HC Deb 16 December 1998 vol 322 c608W
Mr. Baker

To ask the Secretary of State for the Home Department if he will make a statement on the legislative framework relating to the interception of signals connecting(a) mobile phones, (b) pagers and (c) interactive cable TV services. [63559]

Mr. Straw

The Interception of Communications Act 1985 provides that communications may lawfully be intercepted in the course of their transmission by means of a public telecommunications system only in obedience to a warrant issued by the Secretary of State or in certain other circumstances specified in section 1(2) and (3) of the Act. This applies equally to mobile and fixed public telecommunications systems and to interactive cable TV services.

The question whether a communication is, at the point of interception, on the public or the private side of a telecommunications system is a point of fact which has received some measure of clarification by the Courts. I have announced the intention to legislate to bring so-called "private side interception" within the law on interception.

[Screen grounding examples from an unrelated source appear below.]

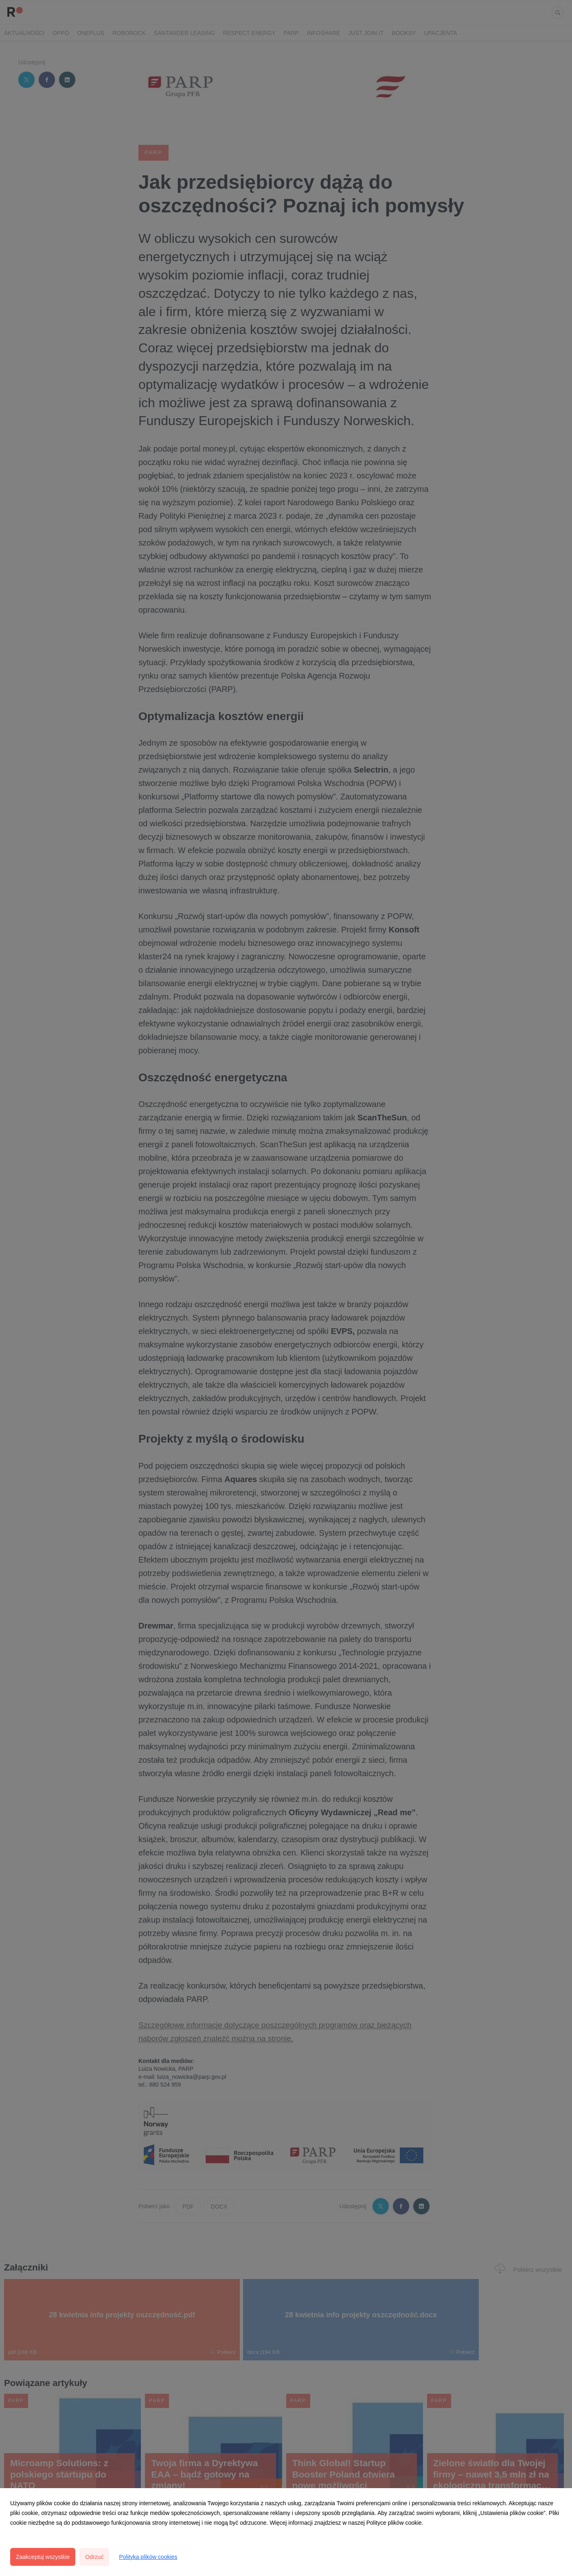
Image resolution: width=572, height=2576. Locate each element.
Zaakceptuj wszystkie (43, 2557)
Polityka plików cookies (148, 2557)
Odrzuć (94, 2557)
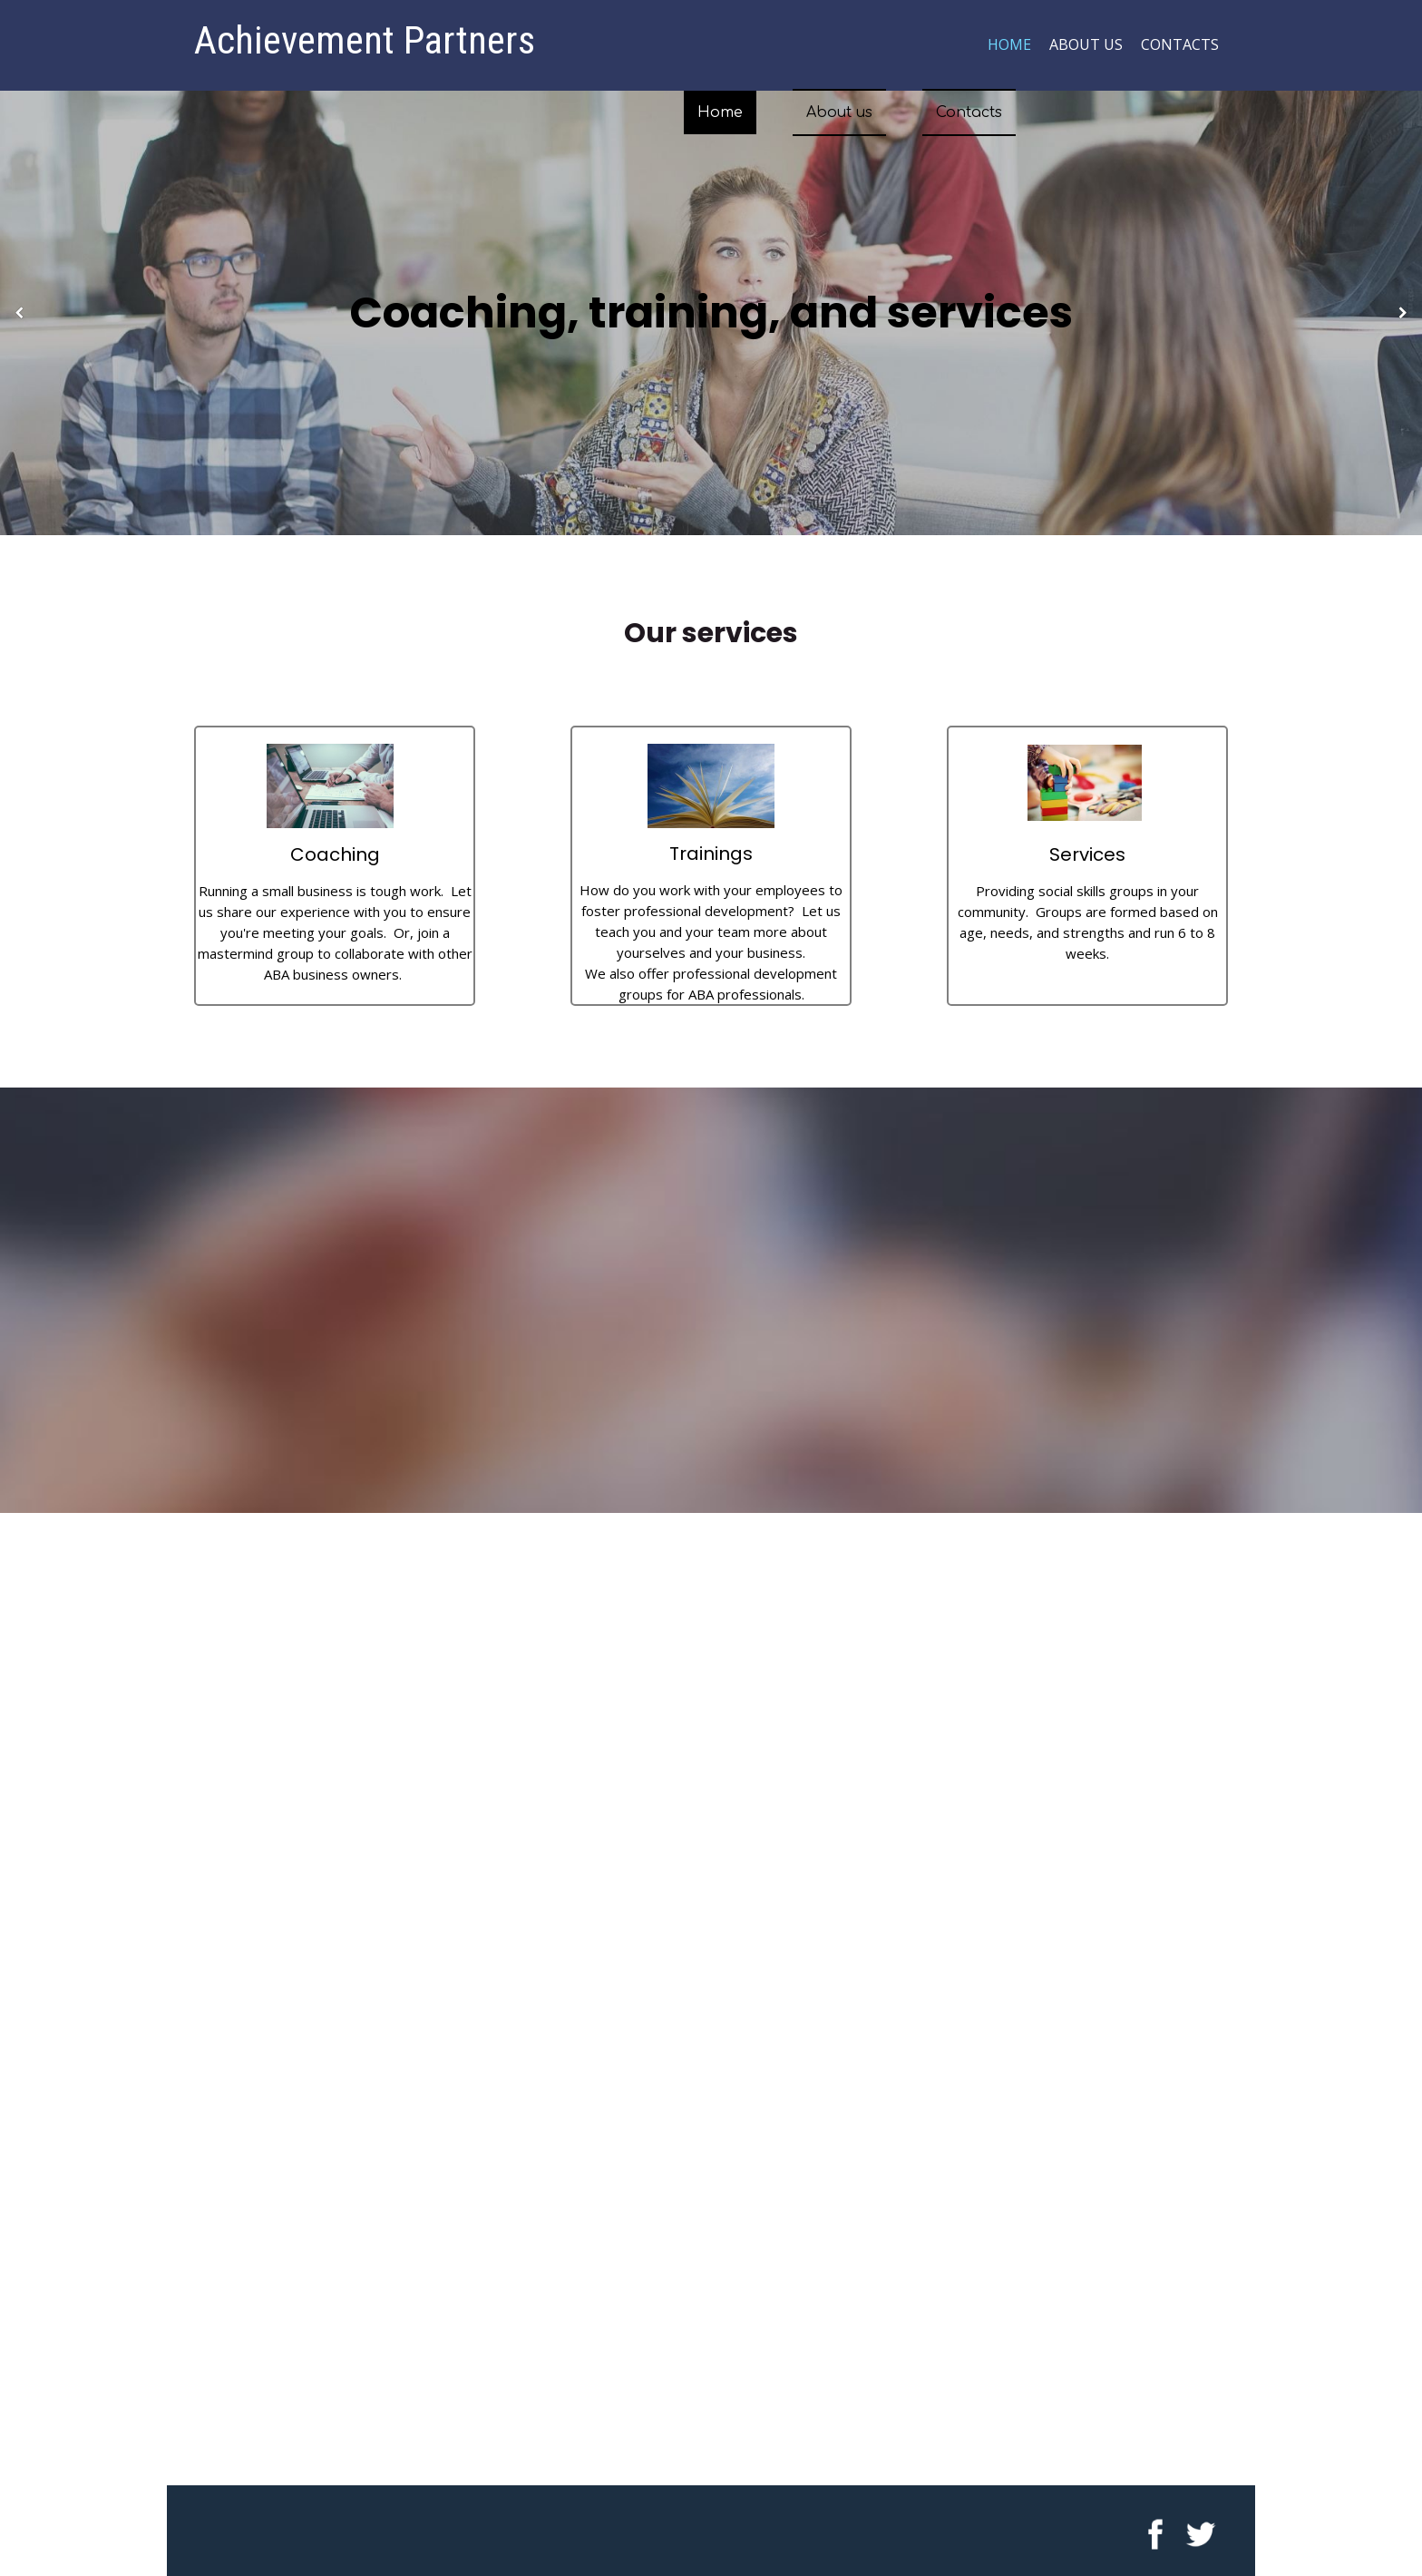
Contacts (1180, 44)
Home (1009, 44)
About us (1086, 44)
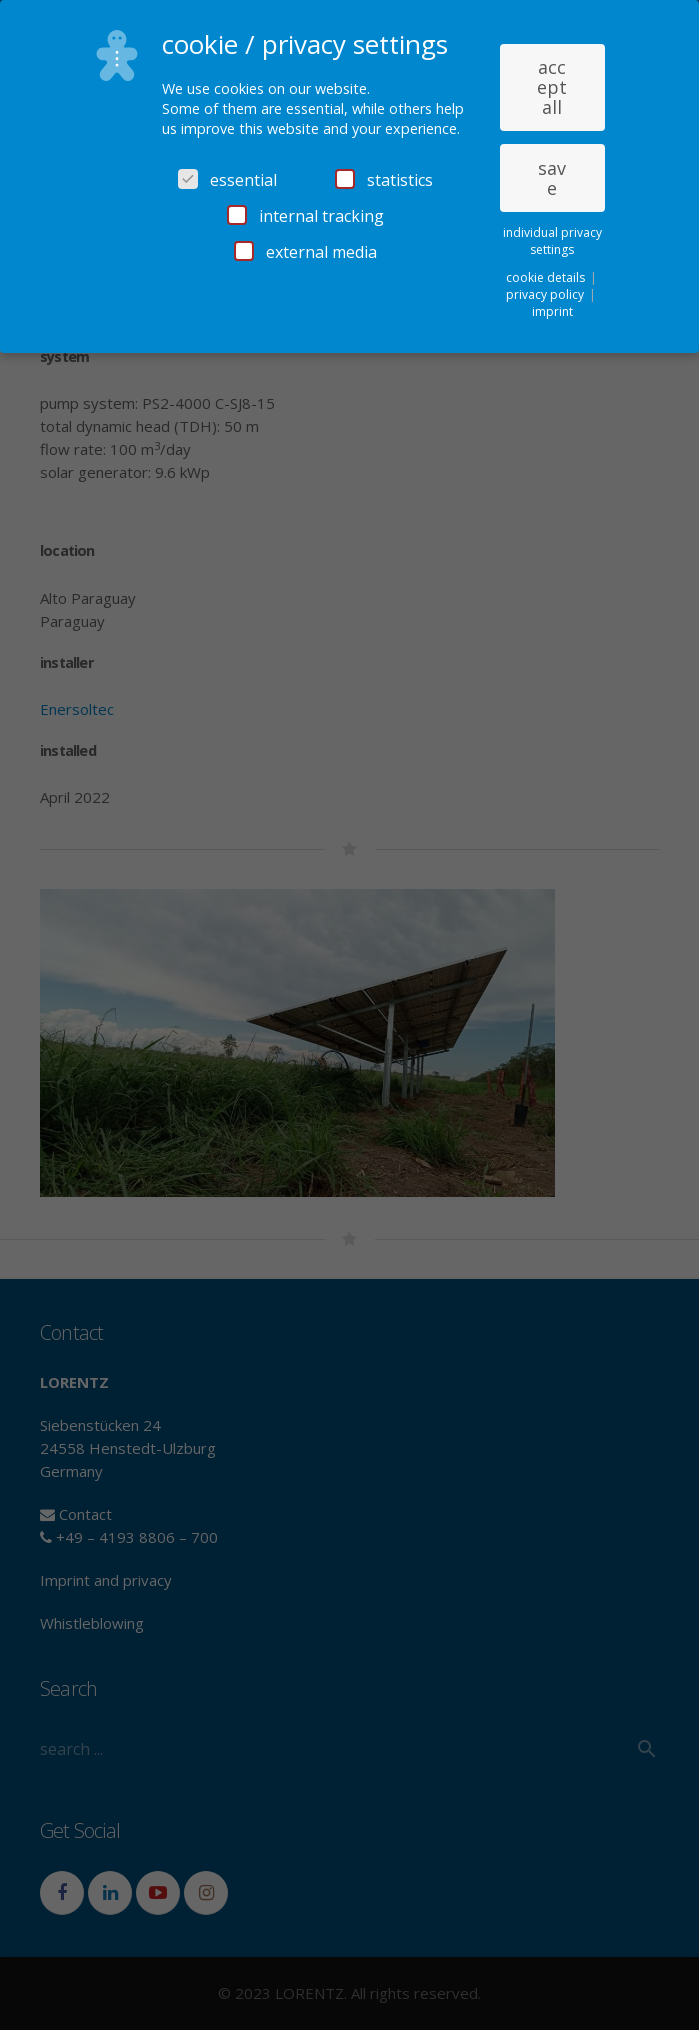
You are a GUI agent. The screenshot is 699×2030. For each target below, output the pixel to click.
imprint (552, 311)
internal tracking (305, 216)
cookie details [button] (547, 277)
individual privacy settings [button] (552, 241)
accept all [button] (552, 87)
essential (227, 180)
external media (305, 252)
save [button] (552, 178)
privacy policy (546, 294)
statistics (384, 180)
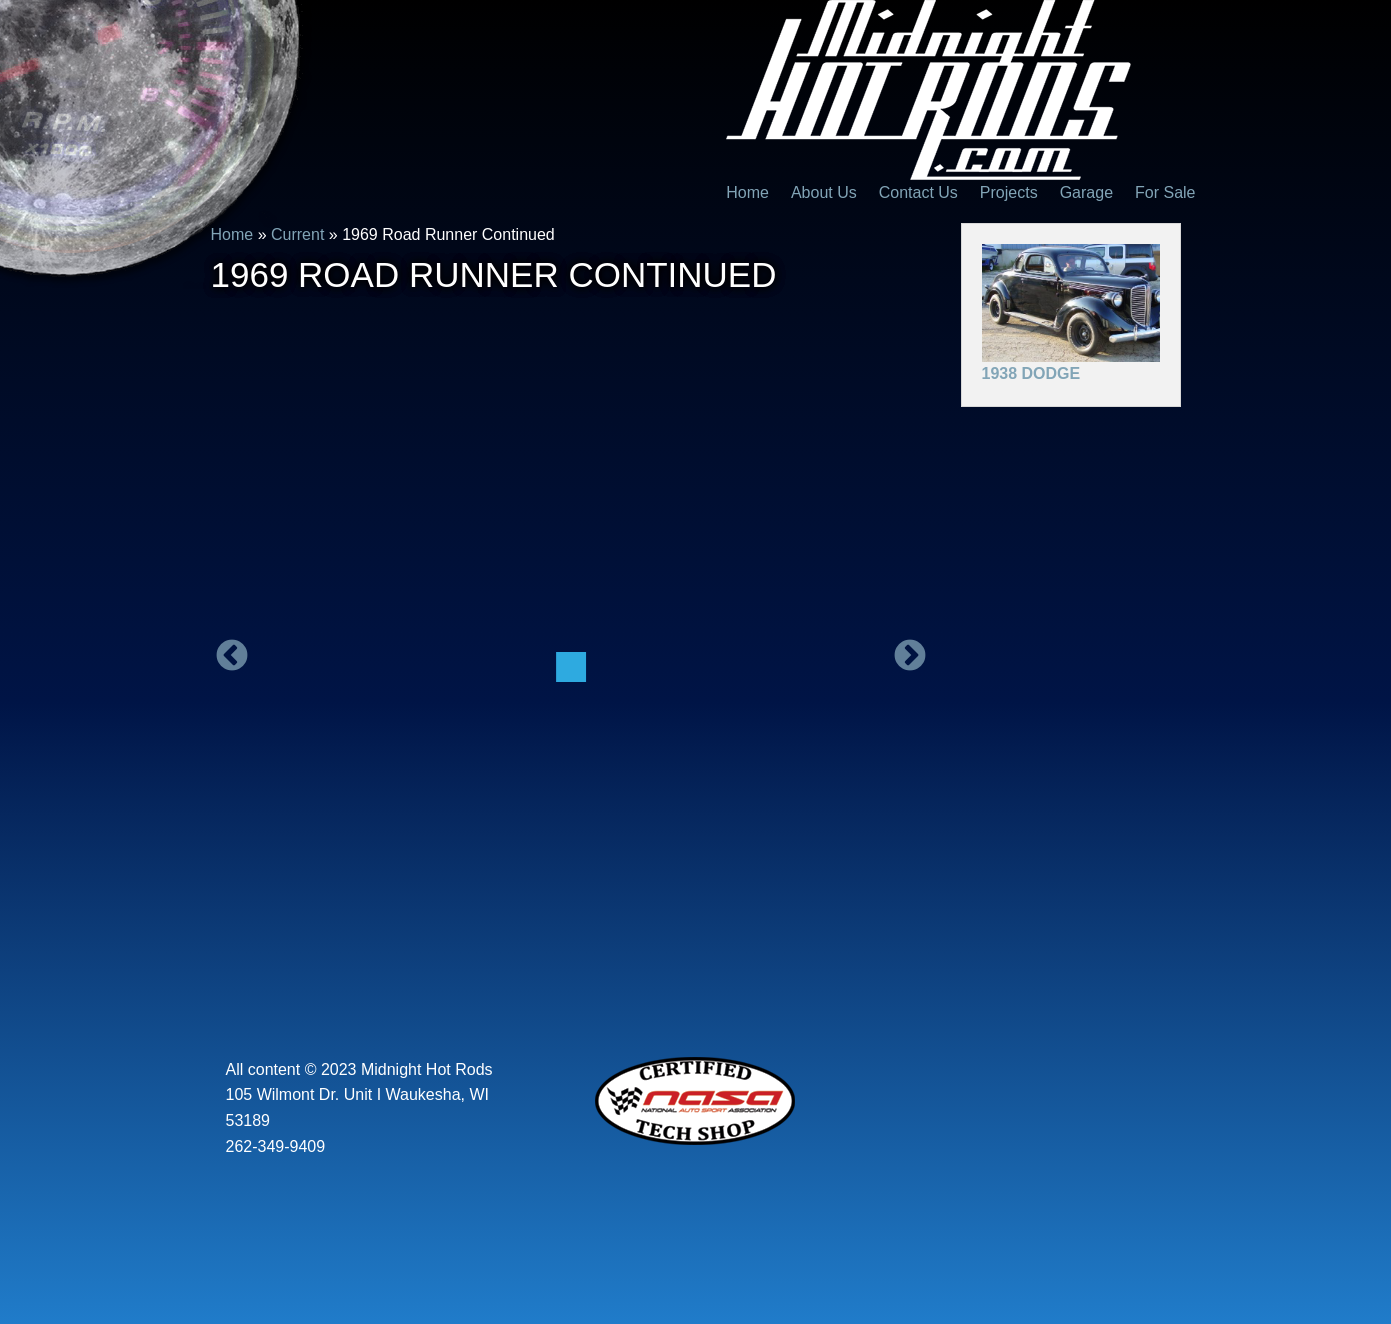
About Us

Pagers operate by wireless telegraphy and, as such, are covered by section 5 of the Wireless Telegraphy Act 1949. This provides that it is an offence to use Wireless Telegraphy intending to obtain information about the contents of a message, its sender or the recipient, except under the authority of the Secretary of State or in the course of a person's duty as a servant of the Crown. As police officers are not, in law, servants of the Crown in England and Wales, police applications to intercept pagers in the course of criminal investigations are warranted by the my Department under my authority.